But remember: the peak level is post-fader!

You may also want to find the power difference (I like to call it the "pumping") for a certain period of time. Just use two variables, instead of one. For example, to get the power difference in the left channel for a period of 250 ms:

+ Start of layout

-> Set 'lowL' to 1

+ Value 'highL' less than XAudio2.PeakLevel(1)

-> Set 'highL' to XAudio.PeakLevel(1)

+ Value 'lowL' greater than XAudio2.PeakLevel(1)
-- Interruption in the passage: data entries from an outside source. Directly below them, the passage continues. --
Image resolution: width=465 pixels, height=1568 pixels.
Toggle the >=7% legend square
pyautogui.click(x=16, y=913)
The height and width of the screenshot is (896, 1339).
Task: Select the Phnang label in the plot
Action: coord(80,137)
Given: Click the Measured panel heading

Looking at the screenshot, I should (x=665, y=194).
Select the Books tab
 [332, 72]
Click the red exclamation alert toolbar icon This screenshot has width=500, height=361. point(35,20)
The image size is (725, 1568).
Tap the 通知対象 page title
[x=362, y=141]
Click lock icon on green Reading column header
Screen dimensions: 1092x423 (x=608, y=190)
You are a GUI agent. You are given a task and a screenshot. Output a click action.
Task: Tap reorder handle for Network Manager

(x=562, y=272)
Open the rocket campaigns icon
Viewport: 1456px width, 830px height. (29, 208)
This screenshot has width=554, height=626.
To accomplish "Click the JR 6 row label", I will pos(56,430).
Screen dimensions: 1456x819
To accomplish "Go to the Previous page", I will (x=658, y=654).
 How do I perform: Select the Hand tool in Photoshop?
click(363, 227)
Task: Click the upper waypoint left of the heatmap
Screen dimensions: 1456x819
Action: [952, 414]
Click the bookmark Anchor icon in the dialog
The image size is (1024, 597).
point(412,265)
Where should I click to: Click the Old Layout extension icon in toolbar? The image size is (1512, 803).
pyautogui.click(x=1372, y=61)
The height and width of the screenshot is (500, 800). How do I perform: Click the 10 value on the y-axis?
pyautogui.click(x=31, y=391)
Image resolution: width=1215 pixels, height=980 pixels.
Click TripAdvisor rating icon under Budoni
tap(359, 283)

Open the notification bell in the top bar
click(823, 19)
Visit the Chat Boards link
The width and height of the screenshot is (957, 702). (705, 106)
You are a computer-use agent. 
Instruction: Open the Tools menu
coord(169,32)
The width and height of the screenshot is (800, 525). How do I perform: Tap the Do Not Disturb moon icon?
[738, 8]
-> Set 'lowL' to XAudio.PeakLevel(1)

+ Every 250 milliseconds

-> tPeak: Set text to FormatDecimal(20 ° log10(max('highL', 0.0001) / max('lowL', 0.0001), 1)

-> Set 'highL' to 0

-> Set 'lowL' to 1

You have to let your fantasy go wild, then you see the potential of all this. Imagine a rotary sound playing and setting the y-position of an enemy in a horizontal shooter according to the correlation of the channels! Imagine a simple drum loop with high dynamic and let the the bunny in a platform game jump with the "pumping"! I'm sure, you will find thousands of other possibilities.

Root mean what?!

The same way as peak is reported, XAudio2 also offers the RMS value. Wait, RMS? What's that? RMS stands for Root Mean Square, and perfectly describes, how it is evaluated. Although it gets a little more complicated when it comes to infinite, continous streams of data, the most simple form of getting the RMS is

sqrt((x1^2 + x2^2 + ... + xn^2) / n)

This is the same waveform as in the last image, but this time the resolution is much lower. There are only 7 sample points. While we can easily see, that the highest peak is close to 0 dB, we can't see the effective level of that sound. A peak may only be there for a fraction of a second, that doesn't mean we feel this sound playing at 0 dB. Let's try our RMS formula (I am assuming the voltage ratio from what I see):

RMS = sqrt((0.0^2 + 0.75^2 + 0.9^2 + 0.125^2 + 0.7^2 + 0.95^2 + 0.25^2) / 7) ~= 0.64 ~=> -3.9 dB

A perfect sine wave would have a RMS level of -3 dB, so I'm not too bad with my guessing of the 7 values. So, we now know that although the sound may have louder peaks, the overall perception level is -3.9 dB. There is a dynamic in the sound, and the range of that dynamic is peak - rms = 0 - -3.9 = 3.9 dB.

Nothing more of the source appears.